Study material Start Marker

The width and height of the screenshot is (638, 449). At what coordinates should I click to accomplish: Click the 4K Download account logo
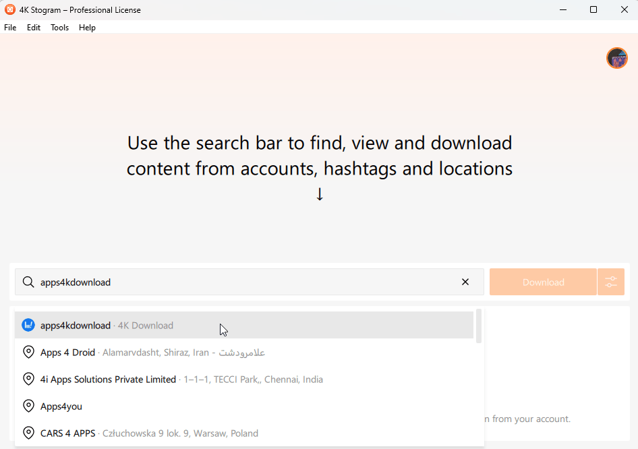(x=28, y=325)
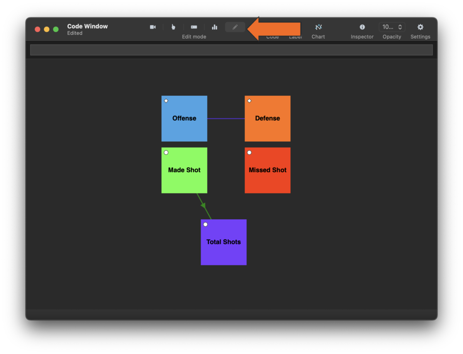Toggle the circle marker on Total Shots

(x=205, y=224)
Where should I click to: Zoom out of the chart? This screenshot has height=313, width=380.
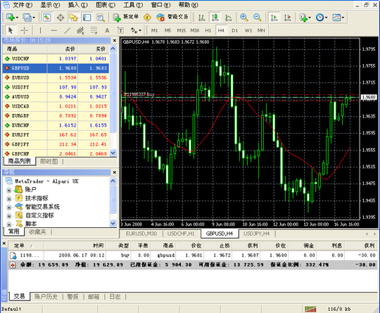click(x=257, y=17)
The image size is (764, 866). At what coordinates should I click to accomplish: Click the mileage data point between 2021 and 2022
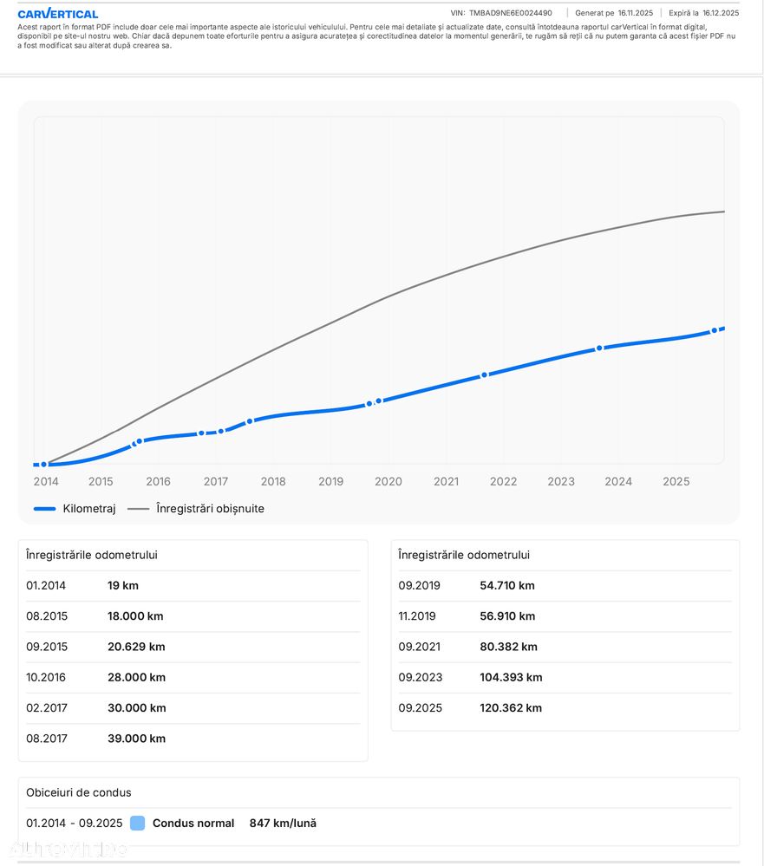(484, 375)
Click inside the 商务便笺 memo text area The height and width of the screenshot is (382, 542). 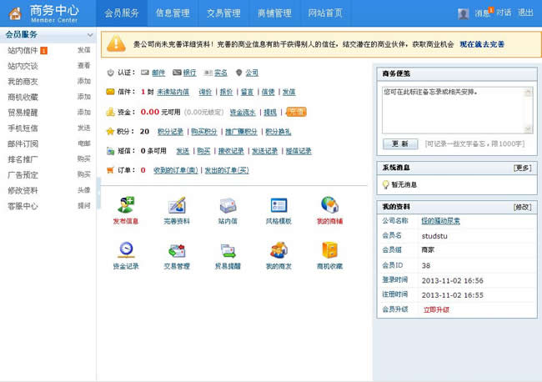(451, 108)
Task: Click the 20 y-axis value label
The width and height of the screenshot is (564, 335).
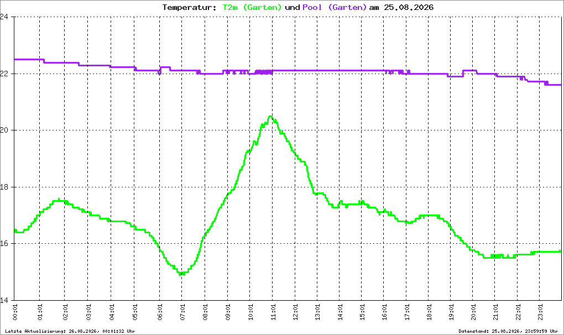Action: [4, 130]
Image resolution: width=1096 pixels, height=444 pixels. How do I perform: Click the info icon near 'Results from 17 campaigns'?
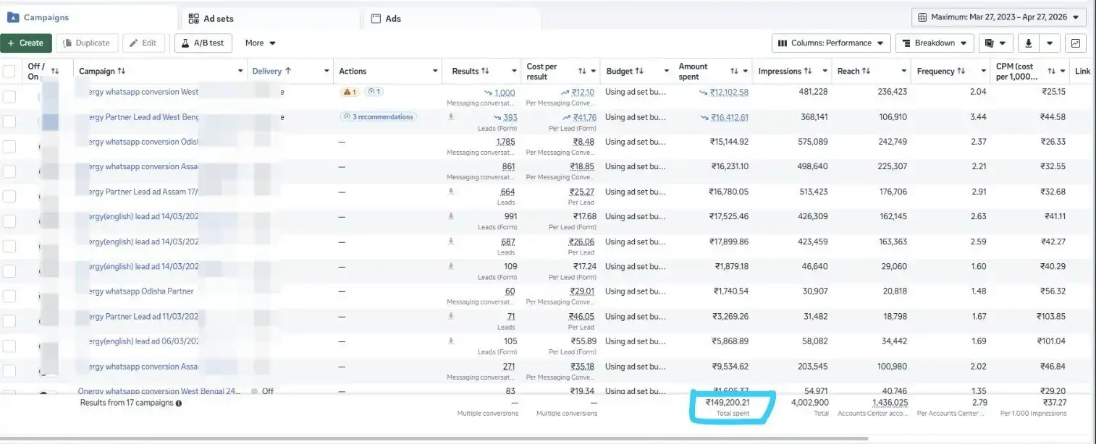tap(179, 403)
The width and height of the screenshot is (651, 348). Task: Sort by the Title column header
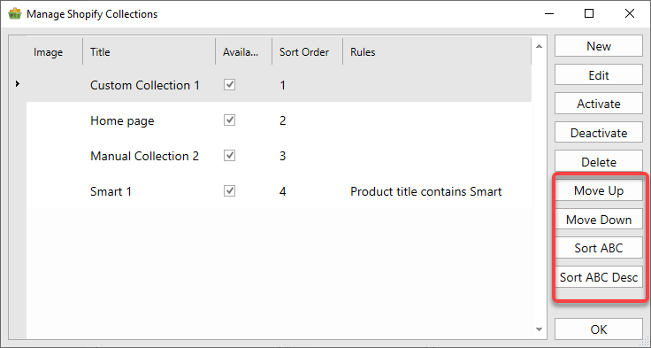tap(149, 52)
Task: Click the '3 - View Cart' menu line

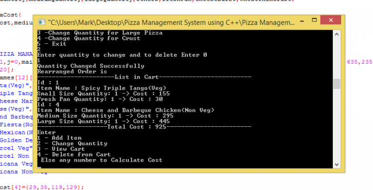Action: [x=61, y=149]

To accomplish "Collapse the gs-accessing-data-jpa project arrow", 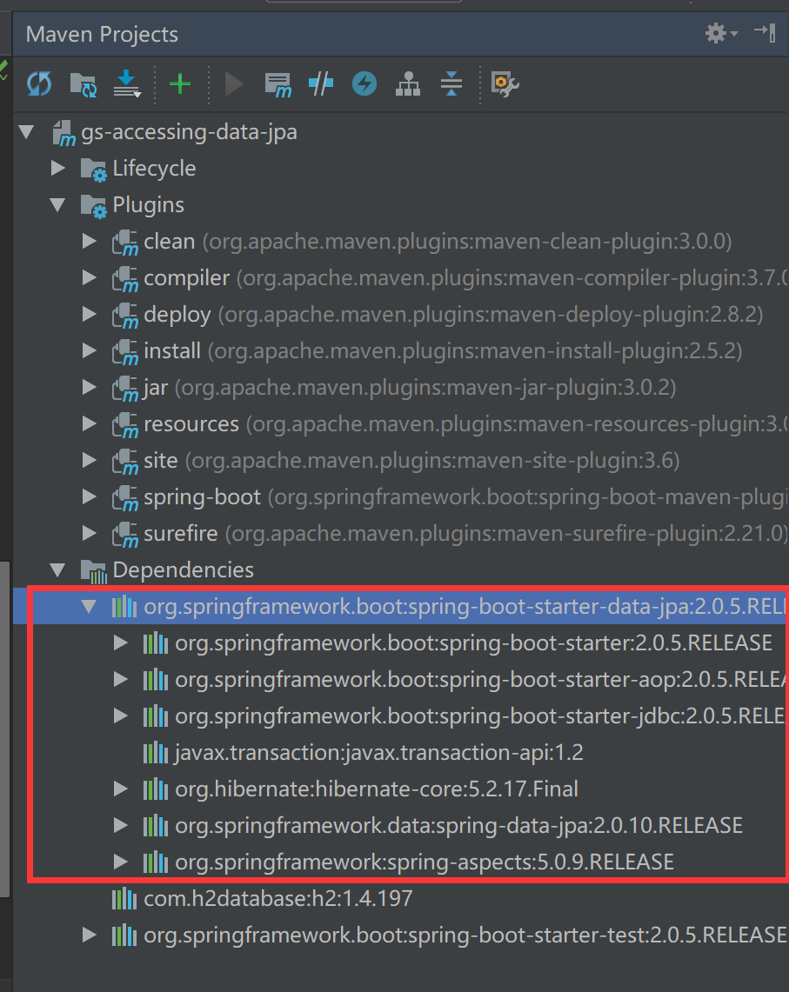I will click(26, 131).
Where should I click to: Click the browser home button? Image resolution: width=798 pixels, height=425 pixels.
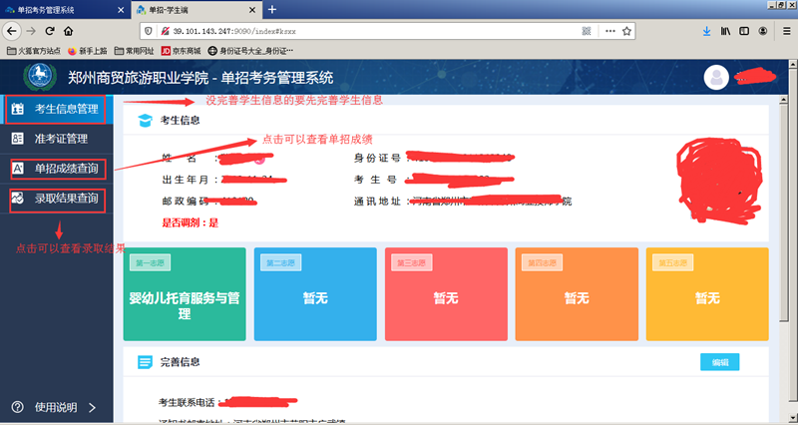[68, 31]
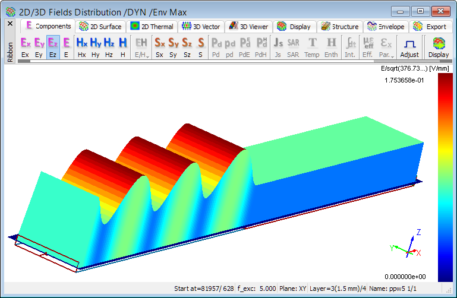This screenshot has width=457, height=298.
Task: Select the Ey field component
Action: 39,47
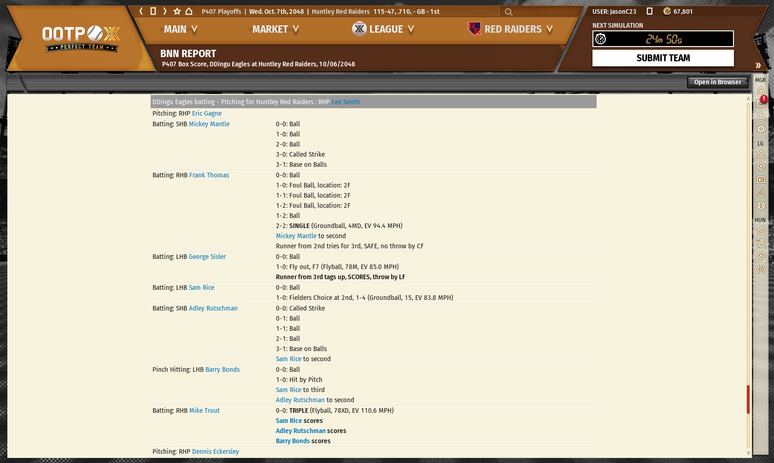Expand the LEAGUE dropdown menu
The height and width of the screenshot is (463, 774).
point(383,29)
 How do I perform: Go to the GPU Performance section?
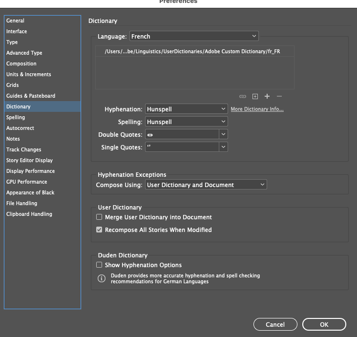pos(26,182)
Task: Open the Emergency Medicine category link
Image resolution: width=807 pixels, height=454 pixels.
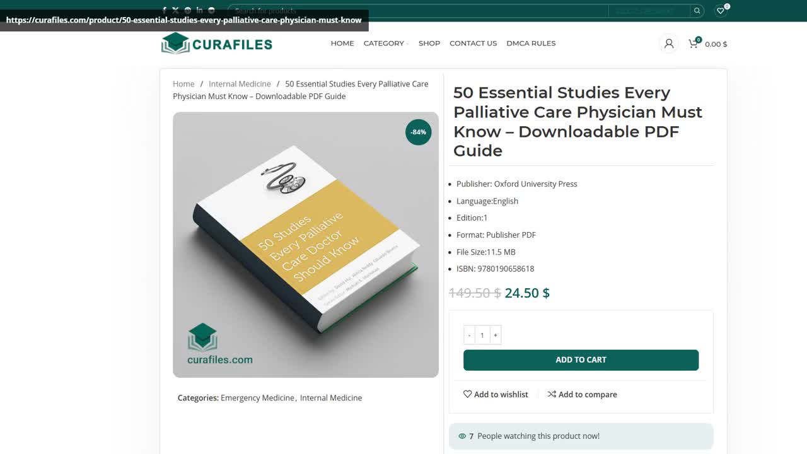Action: (257, 398)
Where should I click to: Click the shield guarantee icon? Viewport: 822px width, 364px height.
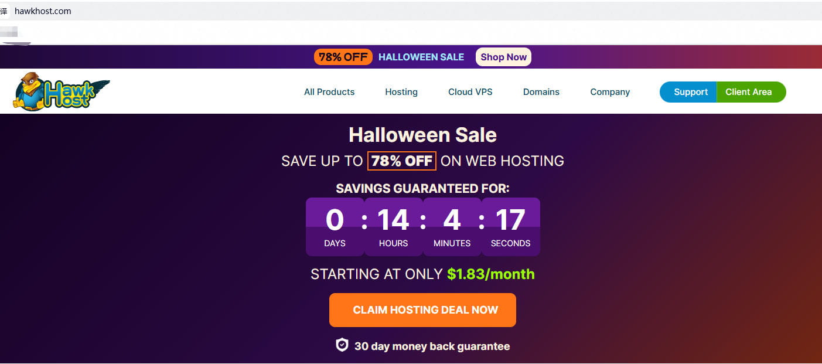click(342, 345)
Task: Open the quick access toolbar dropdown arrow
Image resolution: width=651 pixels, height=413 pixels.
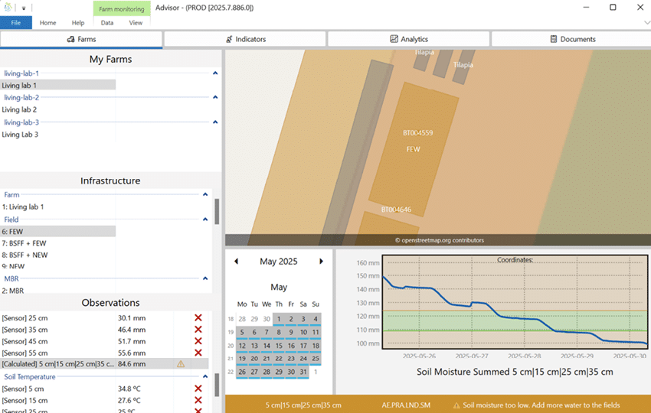Action: click(24, 8)
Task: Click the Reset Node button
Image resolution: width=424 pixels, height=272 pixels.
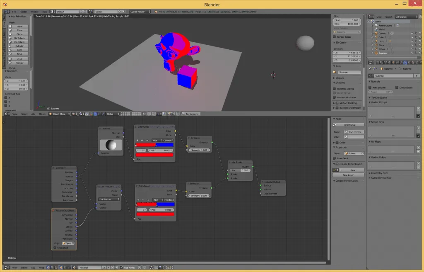Action: pyautogui.click(x=349, y=125)
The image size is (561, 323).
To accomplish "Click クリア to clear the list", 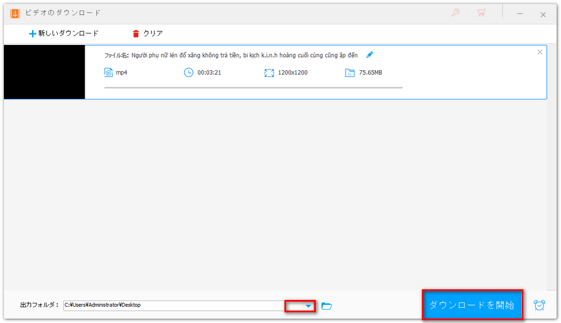I will (x=148, y=34).
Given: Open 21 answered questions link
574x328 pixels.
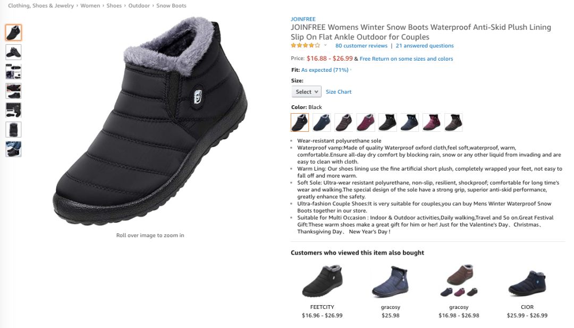Looking at the screenshot, I should [425, 46].
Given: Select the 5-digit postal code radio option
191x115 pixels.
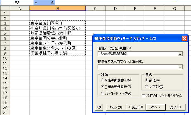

Study material End Marker

→ Work required
Please reproduce verbatim the lines from the line with "574x328 pixels." through the final line of the listing, inclusive of both ends. Omit all pictures.

→ Solution to this problem
574x328 pixels.
Looking at the screenshot, I should [425, 46].
Given: Select the 5-digit postal code radio option
191x115 pixels.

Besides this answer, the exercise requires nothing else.